In a master-metered building, co-op and condo residents don't pay for their own actual electrical energy usage, but are charged a flat rate that is typically included in monthly maintenance or common charges. Local utilities do offer a favorable bulk rate to master-metered buildings, which in Con Edison territory is substantially less than the directly metered rate.

Measure for Measure

Regardless, it has long been recognized in the energy field that "you can't manage what you can't measure," and many previous NYSERDA studies that I conducted have confirmed that installing "pay for what you use" submeters in a master-metered building will reduce its electrical energy consumption by 18 to 26 percent. If the consumer has to pay for what he or she actually uses — which is really the necessary ingredient to conserving — you will have a meaningful energy policy.

Most of the roughly 4,000 master-metered buildings in New York State (representing around 500,000 apartments) are in the New York City metropolitan area, including a sizable number of Mitchell-Lama buildings. You'd think these buildings would be prime candidates for ERMM. But because of very restrictive requirements, the ERMM program excludes low-income housing, Mitchell-Lama rental and limited-equity co-op buildings (originally constructed during the 1960s as master-metered buildings because of lower construction costs and relatively cheap electricity) and even market-rate rental buildings that contain a single tenant receiving assistance from programs such as Section 8.

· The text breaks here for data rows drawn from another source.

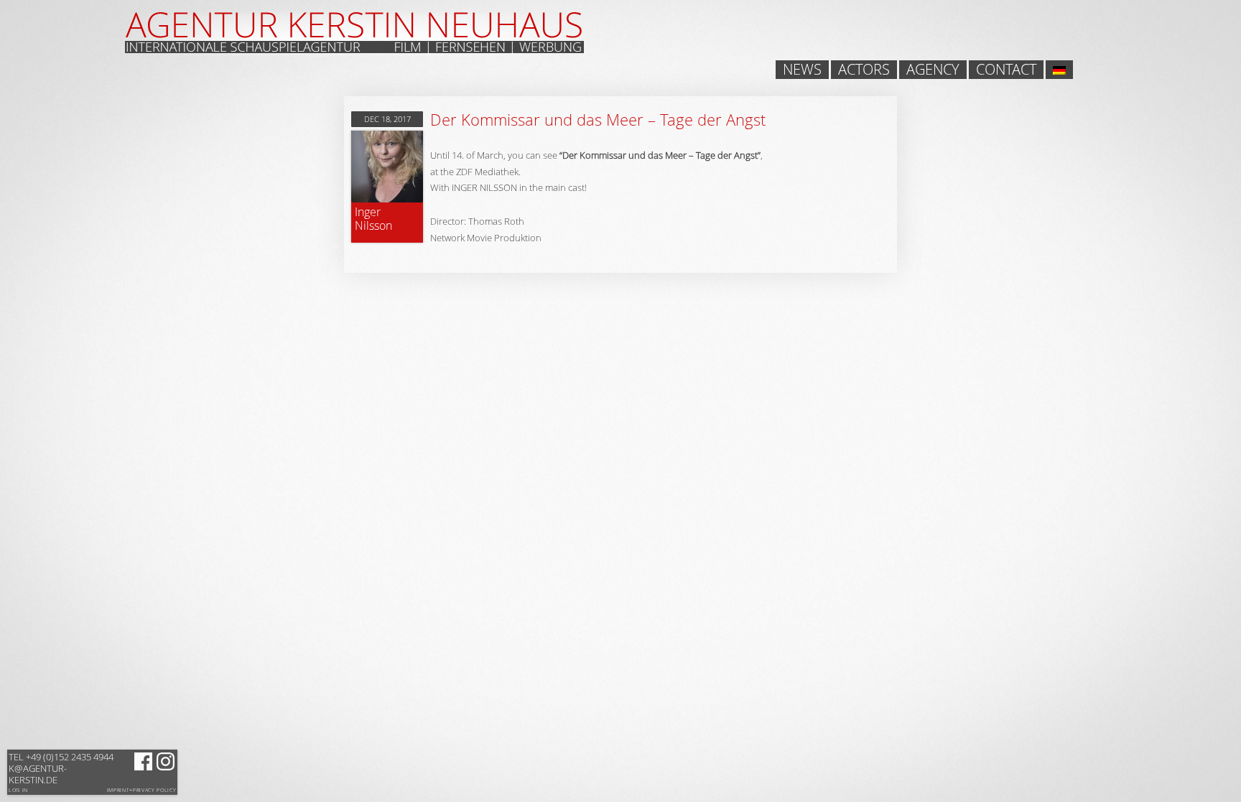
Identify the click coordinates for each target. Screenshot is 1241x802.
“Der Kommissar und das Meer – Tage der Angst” (660, 155)
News (802, 69)
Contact (1006, 69)
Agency (932, 69)
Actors (864, 69)
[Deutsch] (1059, 69)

In fact, this is how bizarre the rules are: a building with 1,000 apartments that includes a single apartment occupied by a Section 8 tenant is excluded from the ERMM program.

Why would an energy program be launched that excludes the substantial majority of potential participating buildings? Good question. When I asked NYSERDA staff members about that, they responded that the program parameters were stipulated by the New York State Public Service Commission (PSC), an agency whose mission includes protecting consumers and supporting New York State policies designed to improve overall energy efficiency. So, why is the PSC standing against one of its own stated goals?

Alice in Energy Land

In order to understand the PSC's policy, you have to look at some facts: NYSERDA-sponsored energy studies have confirmed that, in a master-metered building, about 10 percent of all the apartments consume roughly 25 percent of the residential electricity, regardless of the size, location or tenant makeup of that building. These residents use more than twice the electricity of the average apartment. Installing "pay for what you use" submeters in such buildings would force this minority to pay its fair share of actual usage, which, in turn, would mean a larger monthly bill — something those residents would naturally oppose.

In a 1,000-unit cooperative, for example, unless they altered their consumption patterns, about 100 shareholders would end up paying more for their electricity. Typically, a group of these "abusers" of electricity will band together to attempt to derail the submetering process by lodging complaints with the PSC and/or with their local politicians.

This represents a perfect example of a vocal minority imposing its will on the silent majority —  something we often see in our society. If, for instance, a local politician receives 20 to 30 complaints about a "pay for what you use" submetering proposal in a 500-unit building, he may then intervene on their behalf by contacting the PSC, appeasing a small segment of his or her constituency at the expense of the majority who would support responsible energy policies.

The PSC itself, which is staffed by public servants, is uncomfortable when contacted by politicians and feels required to investigate every complaint. According to PSC staff members, this sort of intimidation wears down the staff and frequently results in delays or denials in approval of "pay for what you use" submetering applications. It also results in the development of ineffective policies that, in the case of ERMM, undermine the intent of the program and the creation of effective conservation policies.

In some cases, PSC staff members would probably prefer to rid themselves of these complaints by letting submetering disappear altogether. That disappearance would certainly simplify matters —  regardless of the public benefits of energy conservation.